# [PROBLEM A]
In the excerpt, copy the part starting with "normalized_df[non_benf] = normalized_non_benf" and going on through "with medium importance.".
# [PROBLEM B]
In the excerpt, why do `ram` and `price_range` get a weight of 10 and `battery_power` a weight of 7?
# [PROBLEM C]
Answer these questions from the excerpt:
(i) What makes a feature `beneficial`?
(ii) Which features are listed as non-beneficial?
(iii) What weight does `clock_speed` receive?

# [EXCERPTED TEXT]
:::
Now we divide our features into `beneficial` and `non-beneficial`. `Beneficial` features are features where higher values are preferred and `Non-beneficial` features are features where lower values are preferred.

In [12]:
benf = ['battery_power', 'clock_speed', 'fc', 'int_memory',
        'n_cores', 'pc', 'ram', 'talk_time', 'px_area', 'sc_area']
non_benf = ['m_dep', 'mobile_wt', 'price_range']

Before we begin we need to normalize our data.

In [13]:
normalized_df = pd.DataFrame()

normalized_benf = mobile_df[benf].apply(
    lambda x: x / np.linalg.norm(x), axis=0)
normalized_df[benf] = normalized_benf

normalized_non_benf = mobile_df[non_benf].apply(
    lambda x: x / np.linalg.norm(x), axis=0)
normalized_df[non_benf] = normalized_non_benf

normalized_df.head()

Unnamed: 0,battery_power,clock_speed,fc,int_memory,n_cores,pc,ram,talk_time,px_area,sc_area,m_dep,mobile_wt,price_range
0,0.011677,0.023155,0.002938,0.003427,0.007289,0.00313,0.019473,0.02816,0.000228,0.010569,0.01882,0.023776,0.013307
1,0.014159,0.005263,0.0,0.025945,0.010933,0.009389,0.020099,0.010375,0.027075,0.008556,0.021957,0.0172,0.01996
2,0.007808,0.005263,0.005877,0.020071,0.018222,0.009389,0.019885,0.013339,0.032616,0.003691,0.02823,0.018338,0.01996
3,0.008529,0.026313,0.0,0.004895,0.021866,0.014083,0.021154,0.016303,0.032683,0.021474,0.025093,0.016568,0.01996
4,0.025254,0.01263,0.038199,0.021539,0.007289,0.021908,0.010779,0.022232,0.022033,0.002684,0.01882,0.017832,0.013307


Let us rank the dataset with respect to best RAM and price. Battery power with medium importance.

In [14]:
weights = {
    'battery_power': 7,
    'clock_speed': 1,
    'fc': 1,
    'int_memory': 1,
    'n_cores': 1,
    'pc': 1,
    'ram': 10,
    'talk_time': 1,
    'px_area': 1,
    'sc_area': 1,
    'm_dep': 1,
    'mobile_wt': 1,
    'price_range': 10
}

total_weight = sum(weights.values())
normalized_weights = {col: weight /
                      total_weight for col, weight in weights.items()}
print(normalized_weights)
:::
[Saved data entries]
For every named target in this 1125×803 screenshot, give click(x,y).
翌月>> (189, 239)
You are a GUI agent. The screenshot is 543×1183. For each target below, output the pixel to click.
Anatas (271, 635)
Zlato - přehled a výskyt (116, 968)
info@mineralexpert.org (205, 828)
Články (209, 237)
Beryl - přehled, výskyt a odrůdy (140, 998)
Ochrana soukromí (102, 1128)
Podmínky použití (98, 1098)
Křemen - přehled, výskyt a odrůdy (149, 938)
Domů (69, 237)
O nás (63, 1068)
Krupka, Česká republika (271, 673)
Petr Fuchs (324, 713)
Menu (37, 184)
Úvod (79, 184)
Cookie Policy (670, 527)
:::
# [EXERCISE RESPONSE A]
normalized_df[non_benf] = normalized_non_benf

normalized_df.head()

Unnamed: 0,battery_power,clock_speed,fc,int_memory,n_cores,pc,ram,talk_time,px_area,sc_area,m_dep,mobile_wt,price_range
0,0.011677,0.023155,0.002938,0.003427,0.007289,0.00313,0.019473,0.02816,0.000228,0.010569,0.01882,0.023776,0.013307
1,0.014159,0.005263,0.0,0.025945,0.010933,0.009389,0.020099,0.010375,0.027075,0.008556,0.021957,0.0172,0.01996
2,0.007808,0.005263,0.005877,0.020071,0.018222,0.009389,0.019885,0.013339,0.032616,0.003691,0.02823,0.018338,0.01996
3,0.008529,0.026313,0.0,0.004895,0.021866,0.014083,0.021154,0.016303,0.032683,0.021474,0.025093,0.016568,0.01996
4,0.025254,0.01263,0.038199,0.021539,0.007289,0.021908,0.010779,0.022232,0.022033,0.002684,0.01882,0.017832,0.013307


Let us rank the dataset with respect to best RAM and price. Battery power with medium importance.

# [EXERCISE RESPONSE B]
The dataset is ranked with respect to the best RAM and price, so those two features get the highest weight. Battery power is meant to have medium importance, so its weight sits between theirs and the weight of 1 given to the other features.

# [EXERCISE RESPONSE C]
(i) Higher values are preferred.
(ii) `m_dep`, `mobile_wt` and `price_range`.
(iii) 1.